A Justice Ministry communication dated June 17, 2020 and signed by Abdullah Ömeroğlu, a judge and director general of international law and foreign relations at the ministry, revealed that the Turkish Embassy in Cairo had to reiterate the extradition request since Egyptian authorities had declined the request via diplomatic channels
According to the Justice Ministry document, the request for the extradition of Bayram was based on an arrest warrant issued in absentia, under file No. 2016/238, by the Ankara 4th High Criminal Court, for attempting to overturn the constitutional order and setting up or running an armed terrorist group. The document exposed the fact that Bayram was seen as “the leader of a terrorist organization” due to his contributions to schools and institutions affiliated with Fethullah Gülen, the US-based Turkish Muslim scholar who describes terrorism as “the foremost threat to human life” and condemns all kinds of extremist and radical acts.

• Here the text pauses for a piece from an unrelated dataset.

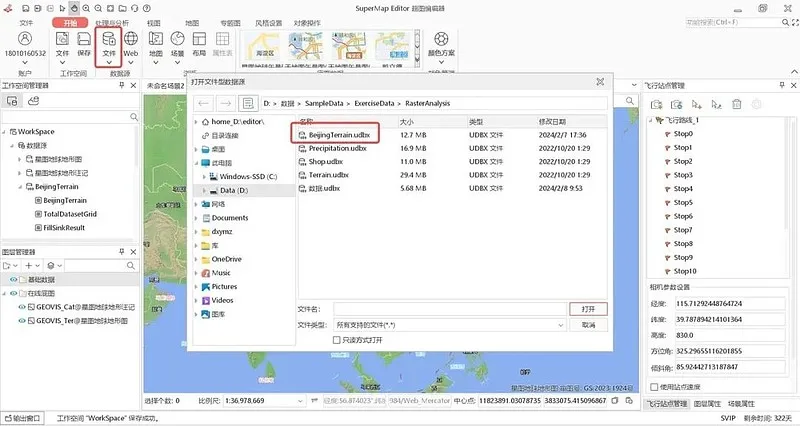The height and width of the screenshot is (426, 800).
Task: Switch to the 风格设置 ribbon tab
Action: coord(269,22)

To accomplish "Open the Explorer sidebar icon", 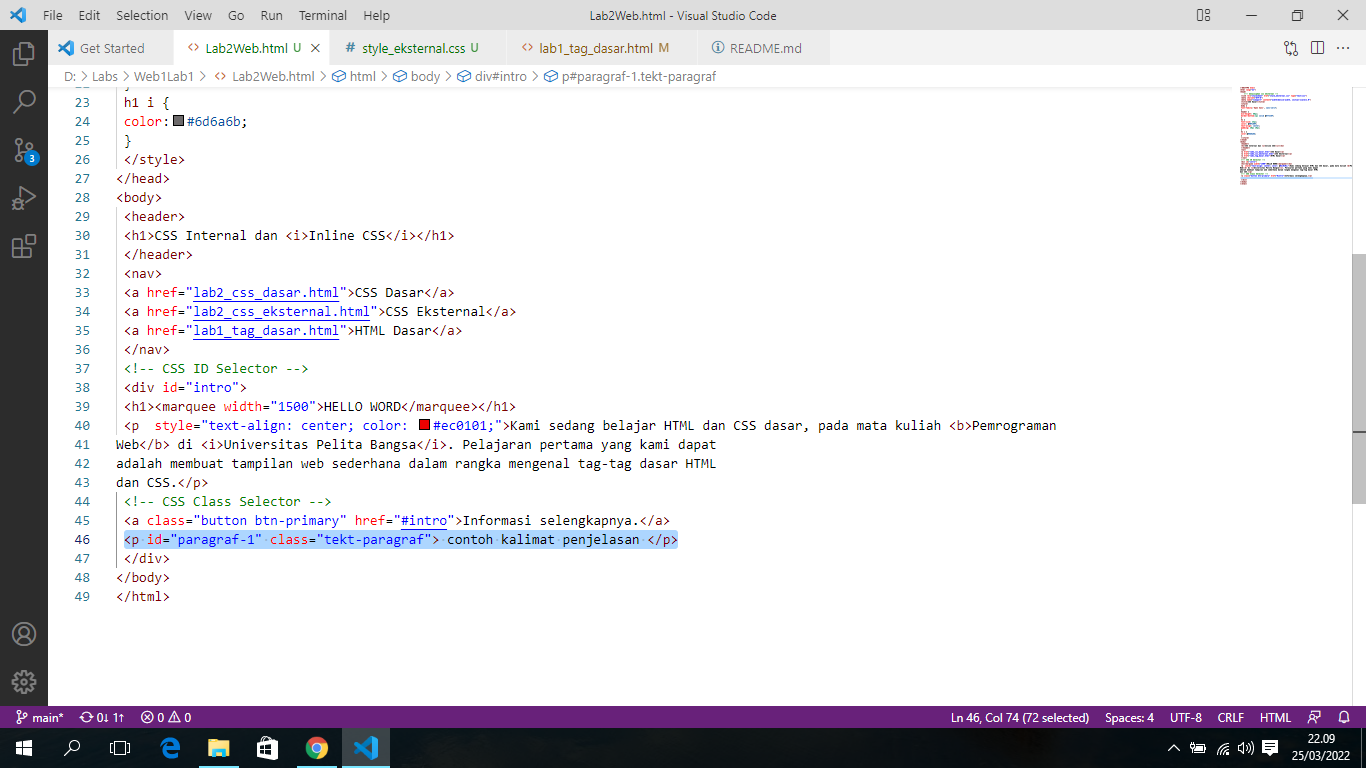I will [x=25, y=56].
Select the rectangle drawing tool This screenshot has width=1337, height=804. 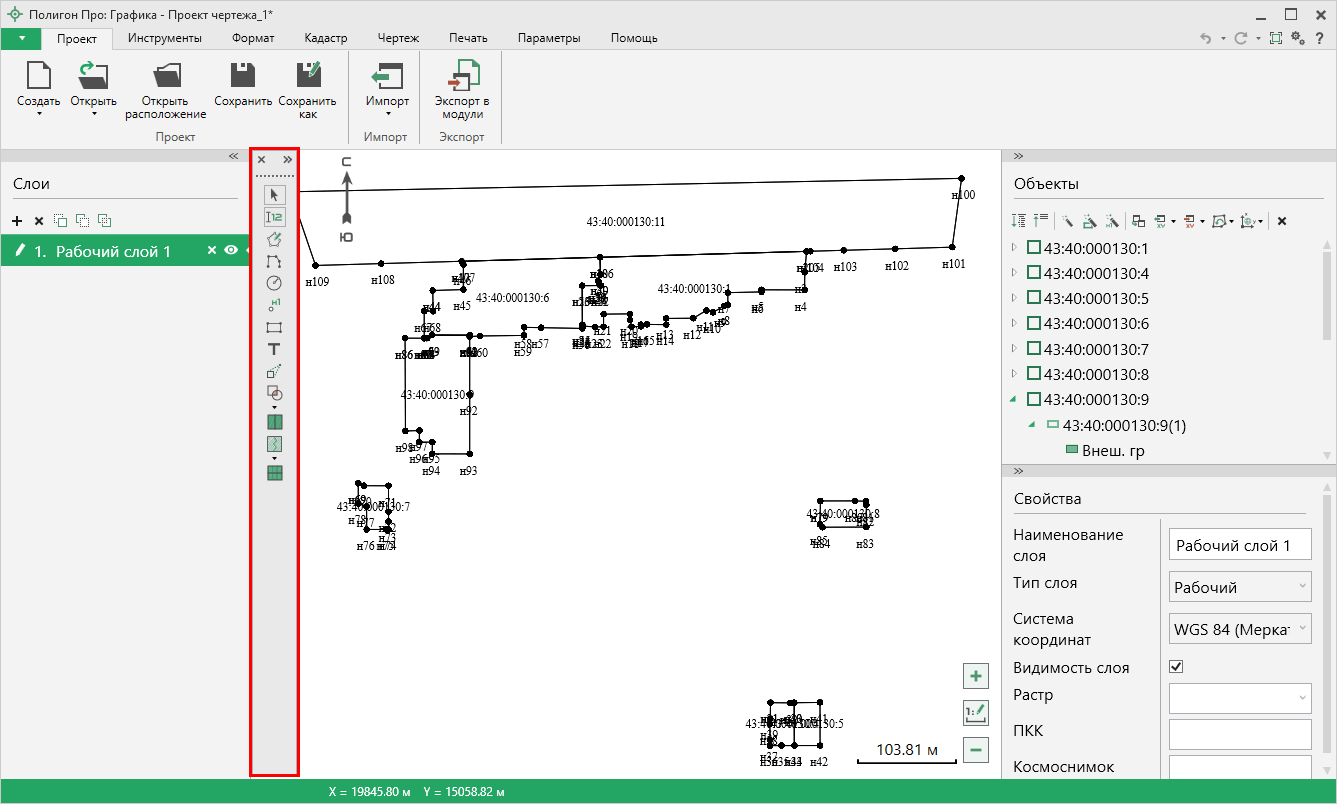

The population registry excerpt, retrieved on December 30, 2021, still shows Ali Bayram as alive even though he passed away 18 months earlier in Cairo:Ali_Baram_population_registry
The Gülen movement is a group known for its investment in science, education and the promotion of interfaith and intercultural dialogue around the world. The movement is led by Gülen, an outspoken critic of the Turkish president for pervasive corruption in the government and Erdoğan’s support for jihadist groups in Syria. Erdoğan accuses the movement of being behind corruption investigations in 2013 and a coup attempt in July 2016, allegations the movement denies.
In addition to Egypt, many other countries have rejected Turkey’s politically motivated extradition requests for people who were forced to leave their homeland because of an ongoing witch hunt against critics in the aftermath of the coup attempt. In that regard the UN Committee Against Torture decided in June 2019 that the extradition of people who were thought to be members of the movement would constitute a violation of Article 3 of the UN Convention against Torture and Other Cruel, Inhuman or Degrading Treatment or Punishment.
Ali Bayram is still listed as a defendant and suspect in a trial in Turkey according to the court registry obtained by Nordic Monitor on January 4, 2022:Court_case_defendent_plaintiff_list
More than a half million people were investigated in Turkey on similar charges following the abortive putsch in 2016. Based on profiling lists, people were arrested, investigated and even prosecuted. Their assets were seized, and their family members and relatives were also the subject of criminal charges. Working as a teacher in Gülen-inspired schools or contributing to non-profit institutions affiliated with the movement abroad are considered to be acts of terrorism by the Erdoğan government.
With the purge and/or imprisonment of 4,560 judges and prosecutors in the 2016-2017 period, the rule of law was effectively suspended and the Turkish judiciary was transformed into a tool of the government, which often abuses the criminal justice system to punish its critics and opponents on terrorism charges.